True or false: High-power LEDs don’t generate IR heat in the forward direction like a filament lamp

-October 08, 2013

If one could review the all the lighting industry’s literature of the last 10 years about high power LED lamps and luminaires, would you question this headline? That is, if you read that a high power LED emits no UV or IR and that any heat is created only in the PN junction and then transferred to a heat sink. Okay on the UV part; but the IR part? Read on.

What you will further seem to know for sure is that the PN junction is the hottest point in an LED (or any other power semiconductor for that matter) with the LED mounting substrate and or heat sink being somewhat cooler. How much cooling is needed can be rather accurately calculated if you know a) the heat sink temperature (easy to determine) and b) the junction-to-case thermal resistance (easy to determine for the data sheet).

You likely agree with what you have just read.  Having been involved over several decades with silicon power semiconductor and power LEDs in one way or another I also would have agreed... until I did not.

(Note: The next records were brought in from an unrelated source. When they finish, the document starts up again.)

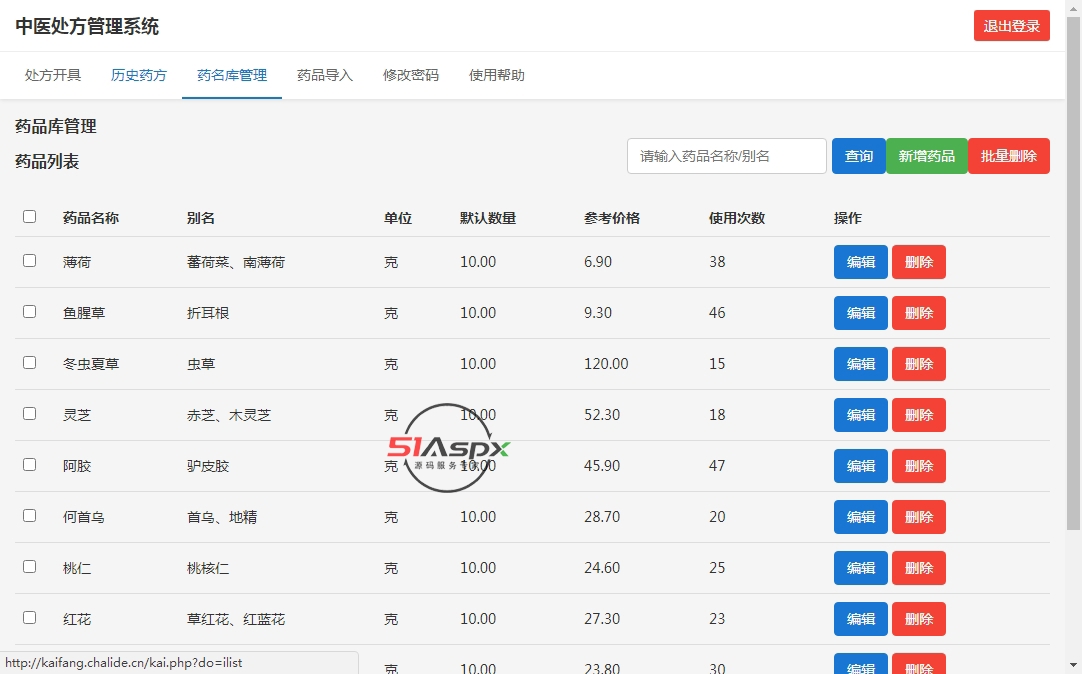Switch to the 历史药方 tab
Image resolution: width=1082 pixels, height=674 pixels.
139,75
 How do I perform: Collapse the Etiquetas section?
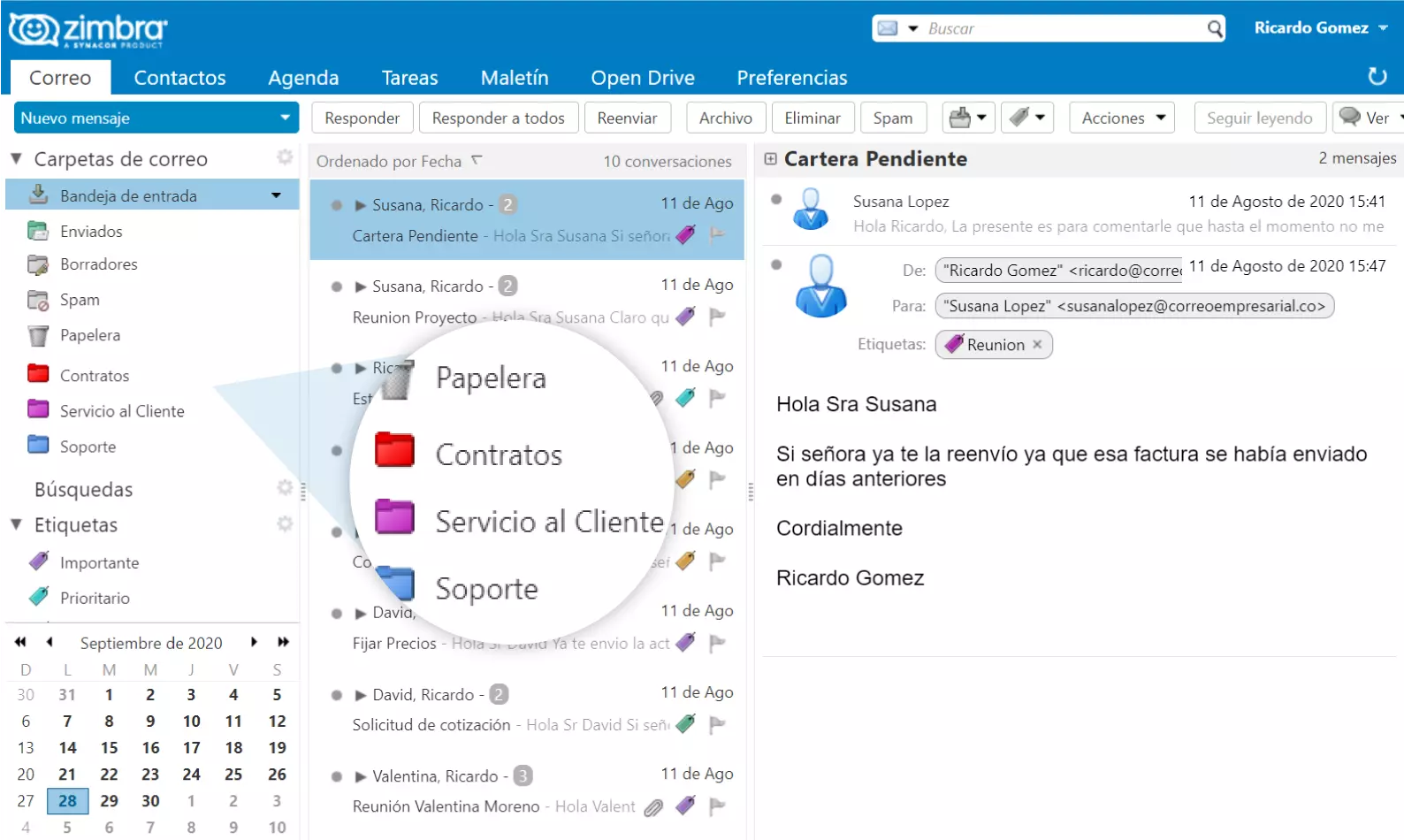click(17, 524)
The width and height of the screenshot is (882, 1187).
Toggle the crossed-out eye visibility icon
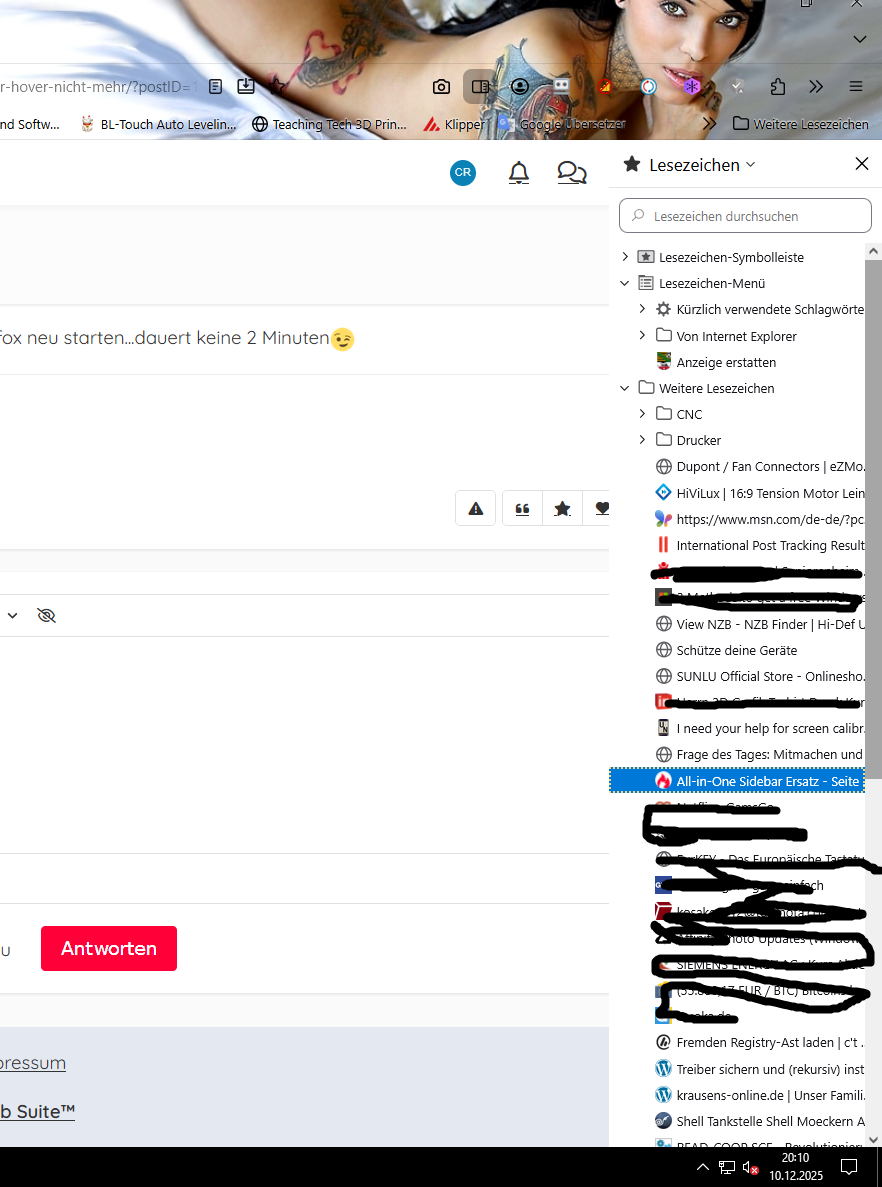[x=46, y=615]
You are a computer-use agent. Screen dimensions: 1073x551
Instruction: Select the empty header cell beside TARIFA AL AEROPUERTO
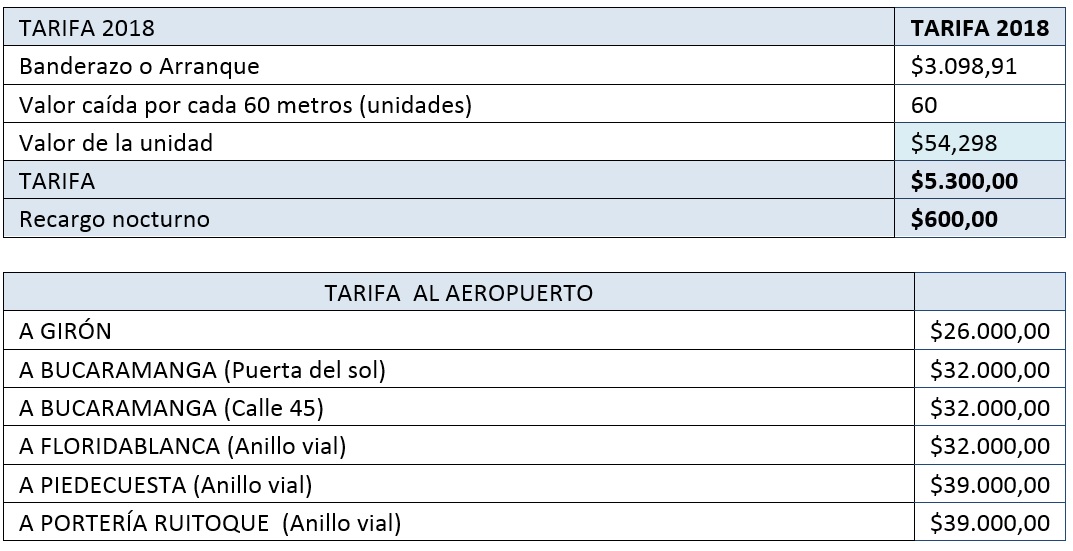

It all started to unravel during some simple experiments relating to a high-power LED array used to illuminate a phosphor-coated sheet (remote phosphor application) to create white of certain properties. The application related to a need for high CRI (over 90) /high CCT (5600K) lighting for TV and motion picture studio lighting.

Operating the array at only 25 watts (about 30% of maximum, and a fan-cooled heat sink and LED substrate both under 35ºC (meaning the junction was, with 100% certainty, under  40-45ºC), I observed, as I positioned  the small remote-phosphor sheet over it, that my hand immediately got too hot. In the past I had never paid much attention to this kind of thing. I put my hand virtually on top of LEDs and almost got burned.   How could this be, I asked, if the LED substrate is less than 40ºC.

I positioned a thermocouple wire across the LEDs and measured over 125ºC!! Again, how could this be? I measured again with non-contact IR meter and got same temperature.  I wondered if this involved some peculiarity associated with these specific royal blue LED arrays. Over a period of time I proceeded to operate a whole range of LED arrays rated from 10 to 100 watts--- white, royal blue, green-- COB arrays, multi-SMD arrays and large-single-chip types  (See Figure 1A- Bridgelux  white RS multi die;  B - Philips royal blue LXK multi-SMD ; C - Epistar royal blue multi-die;  D - Luminus CBT90 green (single large die)  E - Citizen CLL330 white multi-die F - Cree CXA2520 white multi-die).        

Figure 1 A variety of LEDs tested with consistent results.


Virtually identical observations. Operating at less than full power, with substrate below 50°C,  the top surfaces of the array were measured at well over 100°C and as high as 150°C. Instrumentation error? Really only 35-40°C?  My imagination?  A drop of water placed on top of any one of the devices boiled off in seconds. The last I knew, water boiled at 100°C.                                               

A sliver of paraffin, specified for a 70°C melting point, placed on any one of those surfaces, melts ”immediately”.   During a break in that comparative process, I placed a small square of phosphor coated PET (high temp plastic) over one of the royal blue arrays, while monitoring color temperature (i.e. CCT). Immediately at LED turn-on, the CCT was about 5600K but in less than 30 seconds it rose to 7,000, 10,000 and finally above 12,000K and the light became very “bluish.

I then examined the tiny phosphor sheet and found that the phosphor coating, with an organic, somewhat temperature-sensitive binder, in a couple of places, had actually melted away, allowing blue light passage.

To further determine if this perceived high temperature was a “phantom”,  I proceeded to place over all devices at one time or another a small (1” by 1” by  .032) piece of aluminum.   Without exception, each became a hot plate, elevating the aluminum temperature (as measured by a thermocouple on the top illumination-immune side away from the light). Without exception, the temperature got to between 125-150ºC.

To make it more interesting  I put a 3.5-inch tall  “Lena” model collimating reflector from Ledil  over the blue LED array, and the thin aluminum plate on top  of it  with a tiny water-filled aluminum cup on top of that plate (Figure 2).                                                                    


Figure 2 The experiment—A 3.5-inch tall  “Lena” model collimating reflector from Ledil  over the blue LED array, with a thin aluminum plate on top  of it  and a tiny water-filled aluminum cup on top of the plate.